Seeing as I just hit 900 miles on mine, I guess I'll be going through a regen cycle on my way to Nebraska on Monday morning (if not over this weekend)! I should be at about 2500 miles by this time next week. I'll switch to the instant fuel economy display to see if I can catch it happening.


----------



## oilburner (Jun 13, 2013)

sledstorm1 said:


> Has anyone noticed a regen yet? I have been watching my egts with the torque app and have not seen anything yet. I have 1100 miles on............................................ there are 3 kinds of regens .
> passive, active an forced. if driving conditions are perfect (passive) the DPF will keep itself clean.
> not so perfect, the ecm will command an active regen, if your commutes are short an slow an regens never allowed to finish, you may end up at the dealer getting a forced regen.:sad010:


----------



## sledstorm1 (Mar 9, 2017)

This is my third dpf equiped vehicle, my 2011 VW Golf Tdi would regen every 250 on the dot no matter how it was used, except for long idle periods would cause it to regen the next heat cycle. My 2016 GMC Canyon Duramax will regen at 250-300 when doing short trips and 400-500 freeway driving. I am just trying to figure this Cruze out. 

Sent from my SM-G955U using Tapatalk


----------



## Aussie (Sep 16, 2012)

I don't know if this applies ti the Chevy, but my Holden idles 100rpm higher during a regen.


----------



## powermax (Jun 3, 2017)

Definitely noticed one today. My fuel consumption doubled even though I was going at constant speed and I parked the car shortly after and the fan kept going full blast for a while (first time I actually hear the fan running). 2230km (1385miles) on the odometer. Current lifetime consumption 4.5l/100km (52mpg)


----------



## KazmanN (Jul 13, 2017)

This is a related question. For regens, does the gen2 cruze use a 5th injector or does it inject fuel on the exhaust stroke? I don't own a cruze diesel, but I am considering one. I sometimes worry about fuel dilution with the old system. I sold my TDI back to VW already, but some were having fuel dilution problems on the VW forums.


----------



## sledstorm1 (Mar 9, 2017)

As far as understanding it injects fuel on the exhaust stroke. I have looked all over the car for a 5th injector and i don't see one. 

Sent from my SM-G955U using Tapatalk


----------



## sledstorm1 (Mar 9, 2017)

I was able to watch it regen tonight at 1600 miles on my edge insight CS2. I would guess that i have missed early regens. It lasted about 10 miles no real inducation other than the temp on the insight and the loss in instant fuel economy. It was running about 30-34 mpg while regenning. My Golf Tdi would buck a bit when the regen started. The Cruze was smooth as silk. 

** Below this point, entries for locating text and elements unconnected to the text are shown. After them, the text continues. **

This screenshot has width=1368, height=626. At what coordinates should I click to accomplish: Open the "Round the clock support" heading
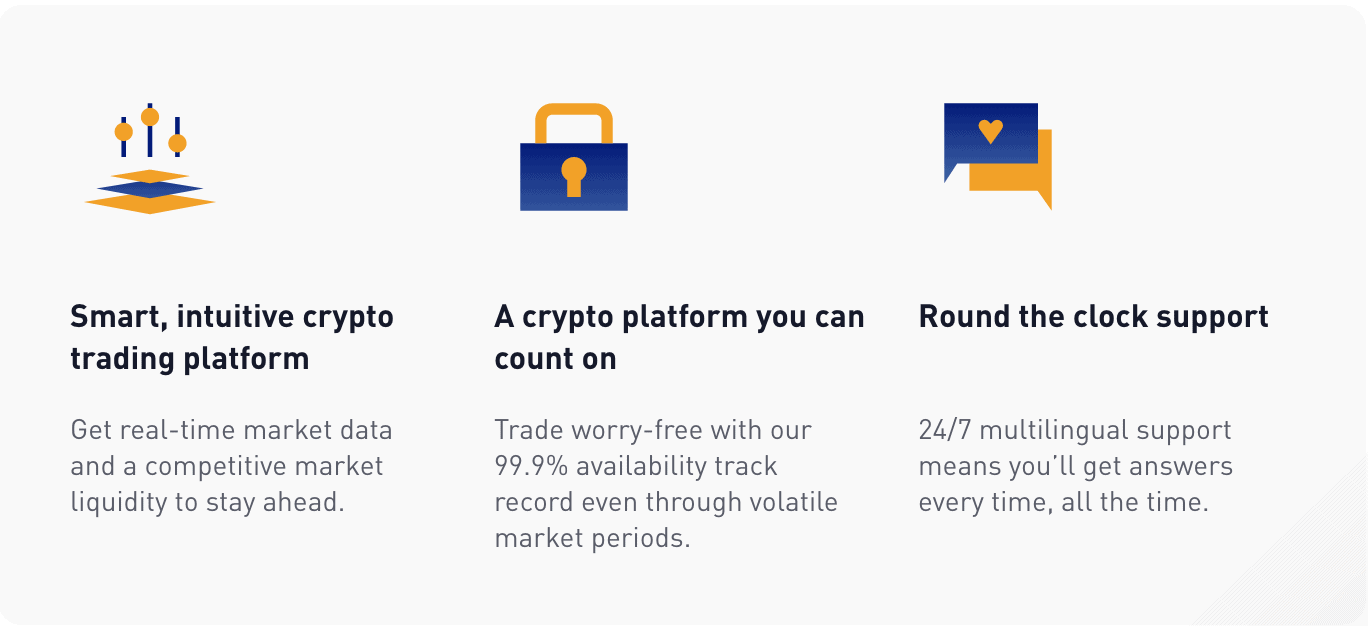click(x=1094, y=317)
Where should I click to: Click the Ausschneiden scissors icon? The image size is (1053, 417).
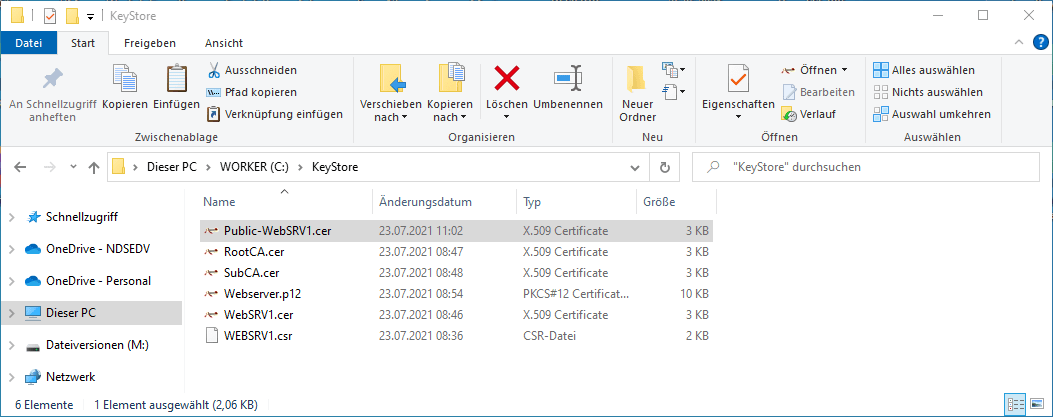(x=214, y=70)
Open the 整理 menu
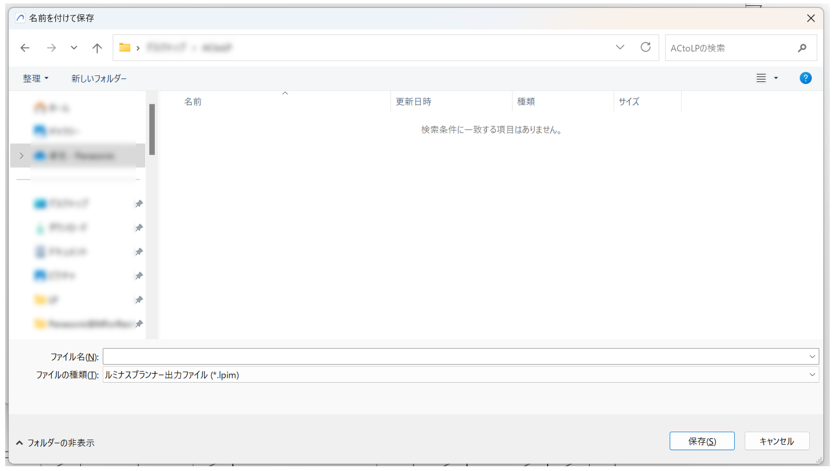 pos(36,78)
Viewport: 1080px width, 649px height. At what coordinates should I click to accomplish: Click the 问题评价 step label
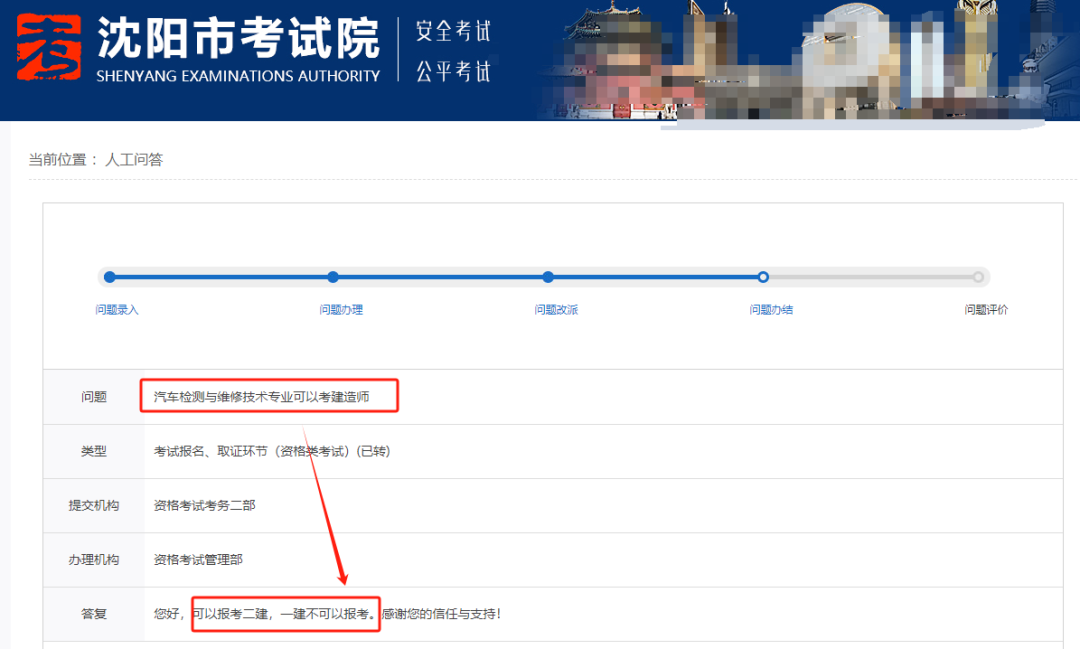983,310
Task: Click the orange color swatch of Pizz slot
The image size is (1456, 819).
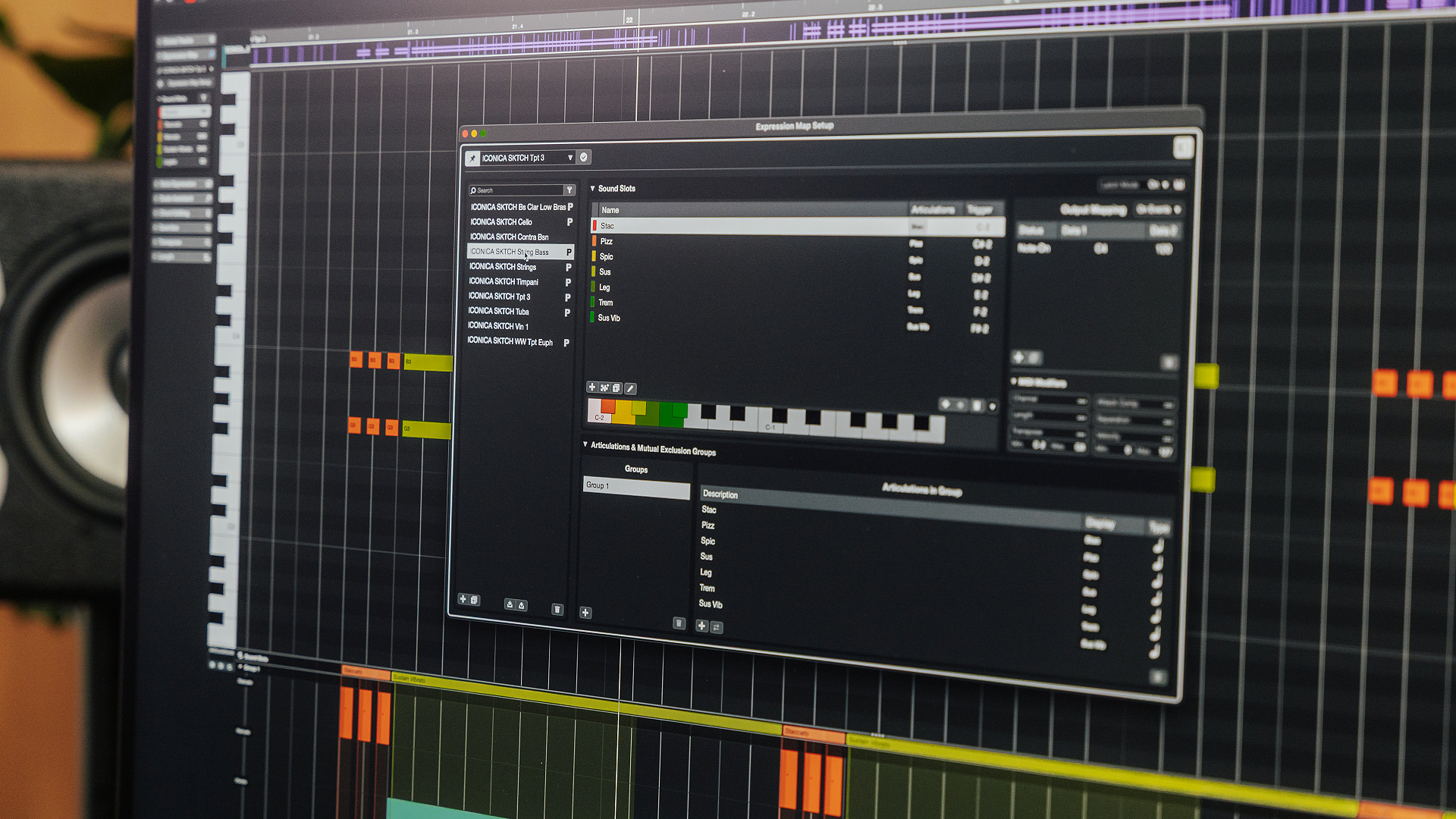Action: (595, 241)
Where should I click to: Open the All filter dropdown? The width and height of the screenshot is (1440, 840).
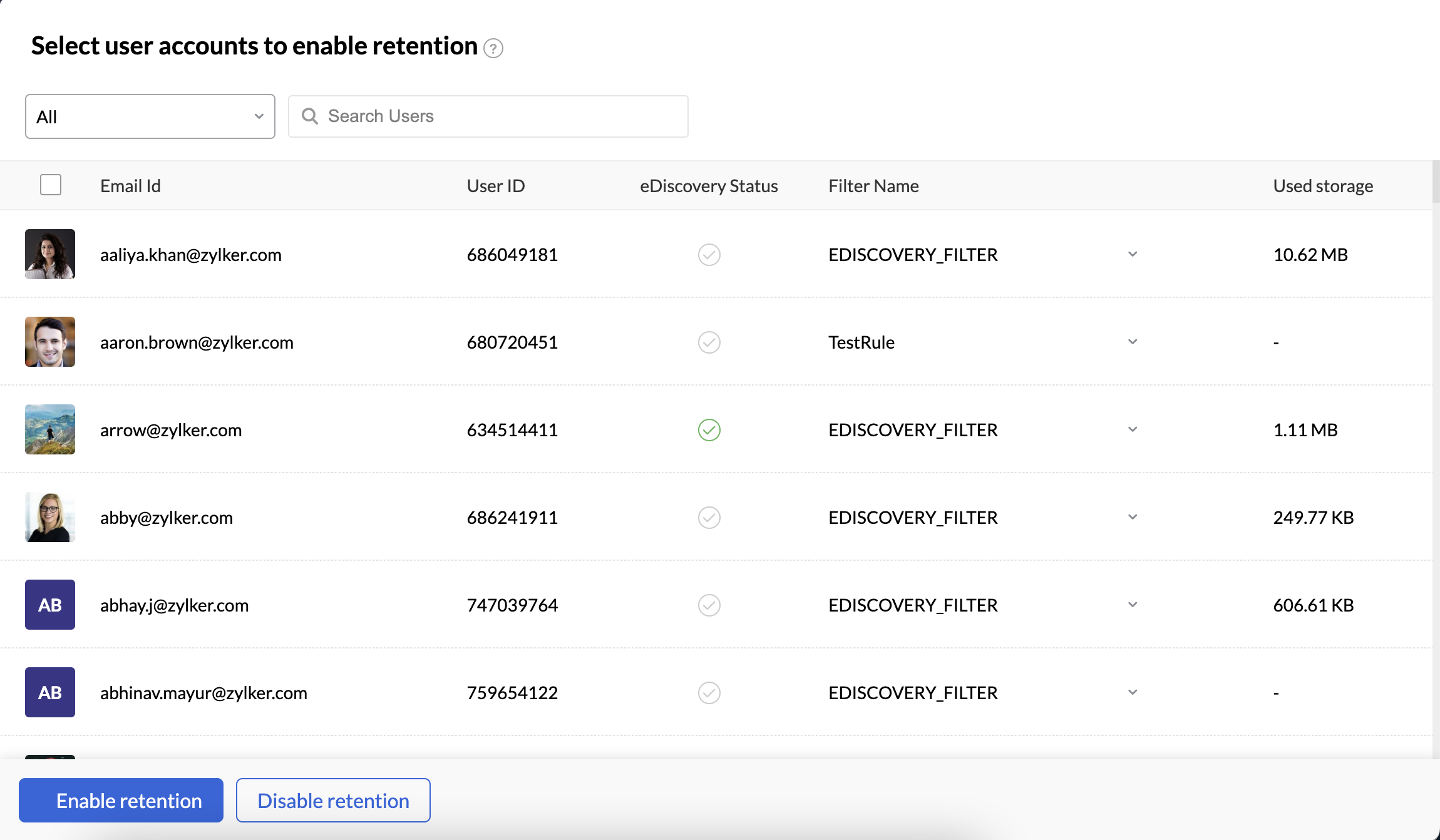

Sent from my SM-G955U using Tapatalk


----------



## powermax (Jun 3, 2017)

After a few short trips I got the DPF full warning (see attachment). I knew I interrupted a regen cause the fan was blasting when I turned the car off. After driving for 15 minutes the warning went away but it was very annoying because it kept dinging every few minutes even while driving.


----------



## johnmo (Mar 2, 2017)

I caught a regen tonight -- crappy mileage on level road where it should do well, but I was driving it a little hard, so I didn't think a whole lot of it until I parked and the fans kept going.


----------



## IndyDiesel (May 24, 2015)

powermax said:


> After a few short trips I got the DPF full warning (see attachment). I knew I interrupted a regen cause the fan was blasting when I turned the car off. After driving for 15 minutes the warning went away but it was very annoying because it kept dinging every few minutes even while driving.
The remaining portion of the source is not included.